Work instruction: Print, exactly as they stand, the lines from the start of the listing to the line containing "Polityka prywatności [link] (82, 1697)", inclusive.
.....
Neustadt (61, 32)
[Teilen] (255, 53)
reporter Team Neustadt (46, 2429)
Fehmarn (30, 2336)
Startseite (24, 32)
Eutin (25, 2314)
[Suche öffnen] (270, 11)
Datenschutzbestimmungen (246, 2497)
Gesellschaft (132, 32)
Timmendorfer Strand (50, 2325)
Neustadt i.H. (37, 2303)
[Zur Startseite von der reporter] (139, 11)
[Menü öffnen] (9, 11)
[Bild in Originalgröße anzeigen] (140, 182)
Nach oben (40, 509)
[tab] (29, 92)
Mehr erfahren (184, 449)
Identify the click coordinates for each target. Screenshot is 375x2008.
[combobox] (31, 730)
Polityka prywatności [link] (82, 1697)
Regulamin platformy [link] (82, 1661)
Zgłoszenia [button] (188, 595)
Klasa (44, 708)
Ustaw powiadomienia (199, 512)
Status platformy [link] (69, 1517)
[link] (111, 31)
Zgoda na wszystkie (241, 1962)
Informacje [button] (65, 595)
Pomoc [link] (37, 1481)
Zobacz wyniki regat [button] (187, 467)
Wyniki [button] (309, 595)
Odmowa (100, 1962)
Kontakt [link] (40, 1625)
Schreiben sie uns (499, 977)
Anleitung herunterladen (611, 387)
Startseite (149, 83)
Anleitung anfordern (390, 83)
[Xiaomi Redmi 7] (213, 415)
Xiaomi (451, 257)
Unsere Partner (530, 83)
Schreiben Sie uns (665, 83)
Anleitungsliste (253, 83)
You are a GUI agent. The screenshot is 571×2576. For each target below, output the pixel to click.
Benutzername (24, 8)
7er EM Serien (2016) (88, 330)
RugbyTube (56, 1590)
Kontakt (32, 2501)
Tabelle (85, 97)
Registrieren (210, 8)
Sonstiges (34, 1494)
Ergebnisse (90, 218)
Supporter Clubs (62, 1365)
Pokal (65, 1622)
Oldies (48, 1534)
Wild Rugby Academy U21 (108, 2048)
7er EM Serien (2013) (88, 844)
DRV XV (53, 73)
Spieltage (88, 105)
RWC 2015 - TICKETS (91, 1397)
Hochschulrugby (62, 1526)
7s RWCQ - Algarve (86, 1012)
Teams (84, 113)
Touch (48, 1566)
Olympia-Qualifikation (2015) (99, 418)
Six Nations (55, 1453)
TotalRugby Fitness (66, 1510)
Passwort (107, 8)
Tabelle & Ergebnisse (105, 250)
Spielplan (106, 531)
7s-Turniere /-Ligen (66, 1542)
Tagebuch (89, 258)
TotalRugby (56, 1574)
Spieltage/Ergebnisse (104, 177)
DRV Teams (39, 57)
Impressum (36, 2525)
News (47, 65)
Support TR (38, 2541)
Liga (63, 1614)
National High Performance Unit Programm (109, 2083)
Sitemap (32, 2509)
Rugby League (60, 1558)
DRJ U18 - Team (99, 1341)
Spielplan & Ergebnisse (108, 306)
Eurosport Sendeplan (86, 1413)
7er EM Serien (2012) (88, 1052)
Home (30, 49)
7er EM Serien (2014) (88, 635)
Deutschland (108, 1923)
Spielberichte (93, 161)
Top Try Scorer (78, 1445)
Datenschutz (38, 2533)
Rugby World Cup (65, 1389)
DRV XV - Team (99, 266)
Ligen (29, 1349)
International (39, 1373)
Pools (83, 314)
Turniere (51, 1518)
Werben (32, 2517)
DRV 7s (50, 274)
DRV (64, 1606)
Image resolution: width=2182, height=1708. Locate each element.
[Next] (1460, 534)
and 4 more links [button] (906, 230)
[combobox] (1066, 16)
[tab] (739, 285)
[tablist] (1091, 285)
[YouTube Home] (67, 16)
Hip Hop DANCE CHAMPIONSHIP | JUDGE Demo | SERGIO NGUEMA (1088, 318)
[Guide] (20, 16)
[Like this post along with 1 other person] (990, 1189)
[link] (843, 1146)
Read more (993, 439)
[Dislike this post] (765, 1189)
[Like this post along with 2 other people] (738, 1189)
.....
Solution:
Neustadt (61, 32)
[Teilen] (255, 53)
reporter Team Neustadt (46, 2429)
Fehmarn (30, 2336)
Startseite (24, 32)
Eutin (25, 2314)
[Suche öffnen] (270, 11)
Datenschutzbestimmungen (246, 2497)
Gesellschaft (132, 32)
Timmendorfer Strand (50, 2325)
Neustadt i.H. (37, 2303)
[Zur Startseite von der reporter] (139, 11)
[Menü öffnen] (9, 11)
[Bild in Originalgröße anzeigen] (140, 182)
Nach oben (40, 509)
[tab] (29, 92)
Mehr erfahren (184, 449)
Identify the click coordinates for each target. Screenshot is 375x2008.
[combobox] (31, 730)
Polityka prywatności [link] (82, 1697)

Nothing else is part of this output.